I giovani, spesso circondati da messaggi negativi e fake news, hanno bisogno di imparare a non cedere alle seduzioni del materialismo, dell’odio e dei pregiudizi; imparare a reagire all’ingiustizia e anche alle dolorose esperienze del passato; imparare a difendere i diritti degli altri con lo stesso vigore con cui difendono i propri diritti. Saranno essi, un giorno, a giudicarci: bene, se avremo dato loro basi solide per creare nuovi incontri di civiltà; male, se avremo lasciato loro solo dei miraggi e la desolata prospettiva di nefasti scontri di inciviltà.

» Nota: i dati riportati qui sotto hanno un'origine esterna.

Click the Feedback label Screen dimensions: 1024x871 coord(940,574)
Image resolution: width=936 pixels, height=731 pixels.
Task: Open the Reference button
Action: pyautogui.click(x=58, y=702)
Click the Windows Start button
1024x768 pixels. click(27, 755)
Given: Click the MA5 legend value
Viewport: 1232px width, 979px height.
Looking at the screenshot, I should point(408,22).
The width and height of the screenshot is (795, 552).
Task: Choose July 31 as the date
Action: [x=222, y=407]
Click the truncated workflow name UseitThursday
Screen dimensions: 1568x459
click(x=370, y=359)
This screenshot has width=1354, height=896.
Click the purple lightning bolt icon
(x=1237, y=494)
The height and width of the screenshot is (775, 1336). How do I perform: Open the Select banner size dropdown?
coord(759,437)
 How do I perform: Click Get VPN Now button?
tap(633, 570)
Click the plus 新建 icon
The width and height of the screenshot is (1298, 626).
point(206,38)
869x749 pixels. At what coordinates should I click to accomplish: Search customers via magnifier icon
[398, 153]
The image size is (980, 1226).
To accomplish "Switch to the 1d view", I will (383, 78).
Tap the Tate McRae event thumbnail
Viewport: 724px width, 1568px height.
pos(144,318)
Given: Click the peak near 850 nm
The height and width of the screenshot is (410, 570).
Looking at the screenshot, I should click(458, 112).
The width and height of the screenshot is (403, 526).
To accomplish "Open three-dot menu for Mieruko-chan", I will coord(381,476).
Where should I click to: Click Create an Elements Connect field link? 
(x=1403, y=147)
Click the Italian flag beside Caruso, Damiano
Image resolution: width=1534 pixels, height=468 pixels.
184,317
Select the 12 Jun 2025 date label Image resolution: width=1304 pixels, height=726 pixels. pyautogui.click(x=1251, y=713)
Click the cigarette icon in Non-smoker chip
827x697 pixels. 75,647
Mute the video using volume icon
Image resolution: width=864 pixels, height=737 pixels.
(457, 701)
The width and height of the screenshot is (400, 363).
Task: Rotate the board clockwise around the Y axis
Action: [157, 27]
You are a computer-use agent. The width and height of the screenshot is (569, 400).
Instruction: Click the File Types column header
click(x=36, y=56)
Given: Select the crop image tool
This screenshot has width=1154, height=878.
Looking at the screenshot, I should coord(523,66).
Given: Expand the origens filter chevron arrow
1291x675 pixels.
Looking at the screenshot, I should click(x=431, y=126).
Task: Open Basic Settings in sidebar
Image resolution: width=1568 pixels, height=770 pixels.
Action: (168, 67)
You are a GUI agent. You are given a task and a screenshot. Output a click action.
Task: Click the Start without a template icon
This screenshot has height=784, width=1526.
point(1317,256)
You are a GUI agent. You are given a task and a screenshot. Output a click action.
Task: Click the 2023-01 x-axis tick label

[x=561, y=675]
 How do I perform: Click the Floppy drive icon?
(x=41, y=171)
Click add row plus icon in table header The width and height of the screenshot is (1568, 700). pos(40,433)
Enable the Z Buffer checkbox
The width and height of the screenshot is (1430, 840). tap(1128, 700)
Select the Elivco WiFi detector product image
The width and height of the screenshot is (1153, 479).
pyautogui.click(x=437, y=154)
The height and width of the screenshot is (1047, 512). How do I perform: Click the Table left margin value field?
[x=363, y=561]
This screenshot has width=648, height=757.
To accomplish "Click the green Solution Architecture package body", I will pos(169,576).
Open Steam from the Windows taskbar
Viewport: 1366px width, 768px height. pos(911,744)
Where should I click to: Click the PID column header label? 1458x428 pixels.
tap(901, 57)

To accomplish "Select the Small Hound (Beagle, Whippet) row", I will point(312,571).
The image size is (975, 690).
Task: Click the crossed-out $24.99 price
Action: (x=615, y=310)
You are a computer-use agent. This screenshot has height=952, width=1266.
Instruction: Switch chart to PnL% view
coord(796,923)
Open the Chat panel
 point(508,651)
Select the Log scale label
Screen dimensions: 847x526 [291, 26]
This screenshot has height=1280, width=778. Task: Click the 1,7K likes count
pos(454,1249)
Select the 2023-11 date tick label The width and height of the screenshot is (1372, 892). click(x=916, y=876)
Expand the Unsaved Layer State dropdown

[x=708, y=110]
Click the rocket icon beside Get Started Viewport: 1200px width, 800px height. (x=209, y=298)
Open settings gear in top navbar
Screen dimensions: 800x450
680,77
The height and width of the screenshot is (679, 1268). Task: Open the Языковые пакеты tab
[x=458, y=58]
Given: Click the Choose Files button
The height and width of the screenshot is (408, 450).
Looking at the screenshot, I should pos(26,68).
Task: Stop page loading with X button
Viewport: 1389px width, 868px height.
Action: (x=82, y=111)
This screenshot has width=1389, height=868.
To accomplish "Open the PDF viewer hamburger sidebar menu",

“Pace e giustizia sono inseparabili”, prosegue il Papa, poiché “la pace muore quando divorzia dalla giustizia, ma la giustizia risulta falsa se non è universale”.
In questa prospettiva, il compito delle religioni è quello di “ricordare che l’avidità del profitto rende il cuore inerte e che le leggi dell’attuale mercato, esigendo tutto e subito, non aiutano l’incontro, il dialogo, la famiglia, dimensioni essenziali della vita che necessitano di tempo e pazienza“.
Le religioni siano voce degli ultimi, che non sono statistiche ma fratelli, e stiano dalla parte dei poveri; veglino come sentinelle di fraternità nella notte dei conflitti, siano richiami vigili perché l’umanità non chiuda gli occhi di fronte alle ingiustizie e non si rassegni mai ai troppi drammi del mondo.
Far germogliare semi di pace
Alle religioni, prosegue il Papa, “forse come mai in passato, spetta, in questo delicato frangente storico, un compito non più rimandabile: contribuire attivamente a smilitarizzare il cuore dell’uomo“.
La corsa agli armamenti, l’estensione delle proprie zone di influenza, le politiche aggressive a discapito degli altri non porteranno mai stabilità. La guerra non sa creare altro che miseria, le armi nient’altro che morte! La fratellanza umana esige da noi, rappresentanti delle religioni, il dovere di bandire ogni sfumatura di approvazione dalla parola guerra. Restituiamola alla sua miserevole crudezza. Sotto i nostri occhi sono le sue nefaste conseguenze.
Il pensiero del Papa va allo Yemen, alla Siria, all’Iraq e alla Libia. “Insieme, fratelli nell’unica famiglia umana voluta da Dio, impegniamoci contro la logica della potenza armata, contro la monetizzazione delle relazioni, l’armamento dei confini, l’innalzamento di muri, l’imbavagliamento dei poveri“, aggiunge il Papa.
E conclude: “A tutto questo opponiamo la forza dolce della preghiera e l’impegno quotidiano nel dialogo. Dio sta con l’uomo che cerca la pace”.